Taking vitamin, mineral and herbal supplements:
  • Vitamin D3: The “headliner” in the Best Bet Diet is vitamin D3 (cholecalciferol), which is recommended in quantities of 2000 IU/day in the summer and 4000 IU/day in the winter - however, it is strongly recommended that you get tested for 25(OH)D to determine what the appropriate levels are in your case.
  • Calcium: This is recommended at between 800 to 1,200 mg/day, and even higher if you are concerned about osteoporosis (a common problem in people with MS).
  • Magnesium: Should be taken in a calcium:magnesium ration between 2:1 to 1:1. Therefore, if you take 1,000 mg of calcium, you should take between 500 and 1,000 mg of magnesium a day.
  • Other Vitamins, Oils, Minerals and Antioxidants: Embry recommends omega-3 fish oil, vitamin A, vitamin B complex and vitamin B12, vitamin C, vitamin E, zinc, copper, selenium, manganese, gingko biloba, grape seed extract, coenzyme Q10, acidophilus, lecithin and amino acids. For specific information on quantities, visit this page.

The Evidence Supporting the The Best Bet Diet

To date there has been no formal research published on the Best Bet Diet, although a “clinical trial” was undertaken in early 2006 by Dr. Jonathan O’Riordan, a neurologist in Scotland. You can see a detailed description of trial procedures in this PDF document. To my knowledge, results have not been published yet.  

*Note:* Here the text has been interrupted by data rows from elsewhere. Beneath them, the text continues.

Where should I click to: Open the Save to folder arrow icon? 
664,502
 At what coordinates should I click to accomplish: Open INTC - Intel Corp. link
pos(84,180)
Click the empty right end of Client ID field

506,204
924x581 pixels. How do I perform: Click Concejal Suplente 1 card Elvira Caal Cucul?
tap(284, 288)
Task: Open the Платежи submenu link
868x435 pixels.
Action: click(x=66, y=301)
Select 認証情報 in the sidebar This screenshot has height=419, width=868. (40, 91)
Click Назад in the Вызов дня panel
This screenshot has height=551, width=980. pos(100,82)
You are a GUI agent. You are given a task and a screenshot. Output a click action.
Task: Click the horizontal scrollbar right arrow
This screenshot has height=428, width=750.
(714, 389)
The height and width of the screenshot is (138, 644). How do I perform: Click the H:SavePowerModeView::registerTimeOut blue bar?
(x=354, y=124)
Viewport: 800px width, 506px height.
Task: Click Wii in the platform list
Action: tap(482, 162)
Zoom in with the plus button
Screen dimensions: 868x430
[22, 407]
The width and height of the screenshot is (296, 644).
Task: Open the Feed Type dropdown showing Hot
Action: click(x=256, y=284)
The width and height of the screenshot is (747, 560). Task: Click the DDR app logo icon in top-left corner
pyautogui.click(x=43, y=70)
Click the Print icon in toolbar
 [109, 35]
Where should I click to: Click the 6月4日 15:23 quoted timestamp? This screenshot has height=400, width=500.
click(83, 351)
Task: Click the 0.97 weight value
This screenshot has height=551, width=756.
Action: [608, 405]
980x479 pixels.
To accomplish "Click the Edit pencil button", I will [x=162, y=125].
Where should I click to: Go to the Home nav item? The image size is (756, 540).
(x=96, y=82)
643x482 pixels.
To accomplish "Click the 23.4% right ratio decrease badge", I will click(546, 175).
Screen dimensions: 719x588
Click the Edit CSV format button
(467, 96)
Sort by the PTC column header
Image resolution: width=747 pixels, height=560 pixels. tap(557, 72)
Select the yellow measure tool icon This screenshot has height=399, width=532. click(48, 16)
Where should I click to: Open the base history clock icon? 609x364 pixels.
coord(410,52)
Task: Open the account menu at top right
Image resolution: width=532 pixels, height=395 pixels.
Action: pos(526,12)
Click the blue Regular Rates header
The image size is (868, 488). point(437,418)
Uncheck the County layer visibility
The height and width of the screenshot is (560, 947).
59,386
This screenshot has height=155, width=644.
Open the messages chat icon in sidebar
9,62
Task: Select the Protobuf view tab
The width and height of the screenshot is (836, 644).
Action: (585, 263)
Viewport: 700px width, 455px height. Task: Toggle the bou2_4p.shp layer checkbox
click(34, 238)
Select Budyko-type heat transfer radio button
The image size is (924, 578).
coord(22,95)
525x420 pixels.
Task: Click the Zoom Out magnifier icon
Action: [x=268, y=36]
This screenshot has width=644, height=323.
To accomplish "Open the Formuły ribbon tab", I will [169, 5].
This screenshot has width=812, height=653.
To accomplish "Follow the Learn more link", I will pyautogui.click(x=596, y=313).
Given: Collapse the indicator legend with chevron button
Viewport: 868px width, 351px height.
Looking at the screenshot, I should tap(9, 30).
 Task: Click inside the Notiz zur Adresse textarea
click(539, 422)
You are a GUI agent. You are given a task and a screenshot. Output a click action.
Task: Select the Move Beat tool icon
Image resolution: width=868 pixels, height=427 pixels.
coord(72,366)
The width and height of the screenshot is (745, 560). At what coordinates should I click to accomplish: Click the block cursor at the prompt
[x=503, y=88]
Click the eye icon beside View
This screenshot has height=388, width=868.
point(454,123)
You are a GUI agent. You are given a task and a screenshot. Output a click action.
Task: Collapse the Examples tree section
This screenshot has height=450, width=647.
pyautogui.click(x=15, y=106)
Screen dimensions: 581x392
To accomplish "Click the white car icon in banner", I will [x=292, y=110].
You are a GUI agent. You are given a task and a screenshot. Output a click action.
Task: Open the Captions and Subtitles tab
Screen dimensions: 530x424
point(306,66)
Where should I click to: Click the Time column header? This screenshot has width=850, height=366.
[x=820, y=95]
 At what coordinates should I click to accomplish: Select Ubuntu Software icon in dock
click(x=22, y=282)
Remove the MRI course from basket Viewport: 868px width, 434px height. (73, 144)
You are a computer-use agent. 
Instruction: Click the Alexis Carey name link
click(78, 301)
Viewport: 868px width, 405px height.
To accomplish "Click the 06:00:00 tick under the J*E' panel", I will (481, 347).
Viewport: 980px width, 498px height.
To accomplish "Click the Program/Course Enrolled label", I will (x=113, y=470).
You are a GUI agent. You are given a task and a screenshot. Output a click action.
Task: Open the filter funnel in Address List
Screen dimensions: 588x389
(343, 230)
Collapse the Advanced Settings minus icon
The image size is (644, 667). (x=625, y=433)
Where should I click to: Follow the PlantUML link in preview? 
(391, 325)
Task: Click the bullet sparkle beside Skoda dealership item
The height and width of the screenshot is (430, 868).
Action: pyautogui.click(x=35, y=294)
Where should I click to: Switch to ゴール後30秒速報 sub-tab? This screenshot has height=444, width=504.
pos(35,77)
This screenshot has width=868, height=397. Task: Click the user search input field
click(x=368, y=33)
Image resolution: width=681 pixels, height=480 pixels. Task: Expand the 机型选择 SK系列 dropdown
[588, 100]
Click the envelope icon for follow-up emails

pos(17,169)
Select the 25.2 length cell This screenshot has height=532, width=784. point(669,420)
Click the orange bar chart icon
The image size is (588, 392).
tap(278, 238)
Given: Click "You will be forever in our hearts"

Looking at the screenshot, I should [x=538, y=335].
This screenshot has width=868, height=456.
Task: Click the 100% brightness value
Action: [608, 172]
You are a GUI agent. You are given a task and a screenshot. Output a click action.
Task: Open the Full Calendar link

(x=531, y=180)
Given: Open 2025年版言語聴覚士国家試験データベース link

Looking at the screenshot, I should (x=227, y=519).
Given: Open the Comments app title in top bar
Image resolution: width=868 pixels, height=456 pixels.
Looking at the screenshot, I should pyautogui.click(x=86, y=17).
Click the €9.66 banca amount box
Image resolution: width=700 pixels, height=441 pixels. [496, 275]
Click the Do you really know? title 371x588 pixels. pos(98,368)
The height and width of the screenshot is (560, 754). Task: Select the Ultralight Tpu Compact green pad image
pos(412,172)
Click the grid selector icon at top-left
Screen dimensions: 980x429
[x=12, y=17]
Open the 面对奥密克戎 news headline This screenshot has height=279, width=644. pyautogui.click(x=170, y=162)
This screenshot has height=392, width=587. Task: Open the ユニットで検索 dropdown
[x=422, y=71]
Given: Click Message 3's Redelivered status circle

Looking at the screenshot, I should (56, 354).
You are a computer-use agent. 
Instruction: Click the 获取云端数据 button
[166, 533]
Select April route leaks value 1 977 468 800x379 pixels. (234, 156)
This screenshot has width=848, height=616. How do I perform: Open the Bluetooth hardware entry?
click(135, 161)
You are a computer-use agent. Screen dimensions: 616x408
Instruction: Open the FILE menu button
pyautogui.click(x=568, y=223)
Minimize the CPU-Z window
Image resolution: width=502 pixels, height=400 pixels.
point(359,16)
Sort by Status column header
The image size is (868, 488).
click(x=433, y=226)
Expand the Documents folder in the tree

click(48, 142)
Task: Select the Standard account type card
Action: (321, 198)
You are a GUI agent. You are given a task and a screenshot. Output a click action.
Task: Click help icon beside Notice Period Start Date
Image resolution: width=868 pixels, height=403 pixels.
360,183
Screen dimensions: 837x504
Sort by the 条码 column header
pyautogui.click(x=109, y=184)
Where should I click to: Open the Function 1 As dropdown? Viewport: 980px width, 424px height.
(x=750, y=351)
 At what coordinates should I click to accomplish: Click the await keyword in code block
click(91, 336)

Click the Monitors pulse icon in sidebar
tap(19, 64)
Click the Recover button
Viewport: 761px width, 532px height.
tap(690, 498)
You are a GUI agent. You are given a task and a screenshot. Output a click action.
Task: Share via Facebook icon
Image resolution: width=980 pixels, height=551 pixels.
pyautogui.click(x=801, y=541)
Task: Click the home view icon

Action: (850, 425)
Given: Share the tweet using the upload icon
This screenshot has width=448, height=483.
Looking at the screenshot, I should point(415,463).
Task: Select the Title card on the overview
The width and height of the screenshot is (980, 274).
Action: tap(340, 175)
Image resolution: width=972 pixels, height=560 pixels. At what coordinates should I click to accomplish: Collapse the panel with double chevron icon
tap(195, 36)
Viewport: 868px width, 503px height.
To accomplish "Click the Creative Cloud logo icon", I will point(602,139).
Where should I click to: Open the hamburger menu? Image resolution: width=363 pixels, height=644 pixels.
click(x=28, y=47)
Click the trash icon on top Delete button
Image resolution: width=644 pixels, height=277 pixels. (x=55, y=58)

Additional Information/Tips About The Best Bet Diet

T-Cells or B-Cells (or Both)?: There is currently a bit of an immunologic puzzle around what types of immune cells are attacking the myelin of people with MS. For a long time, it was thought that the “rogue cells” were T-cells, which do not produce antibodies (antibodies are made by B-cells), but attack on their own. This would “debunk” the leaky gut and MS connection behind the Best Bet Diet. However, now there are conflicting reports of the role played by anti-myelin oligodendrocyte glycoprotein antibodies and anti-myelin basic protein antibodies. Some studies have shown these to be implicated in MS, while others say that they play no role. Of course, there could be other antibodies at work that have not yet been discovered.

ELISA Test: Proponents of the diet recommend that people get an ELISA blood test done to identify which foods may have escaped across the “leaky gut,” the idea being that the immune system would have produced identifiable antibodies to these foods.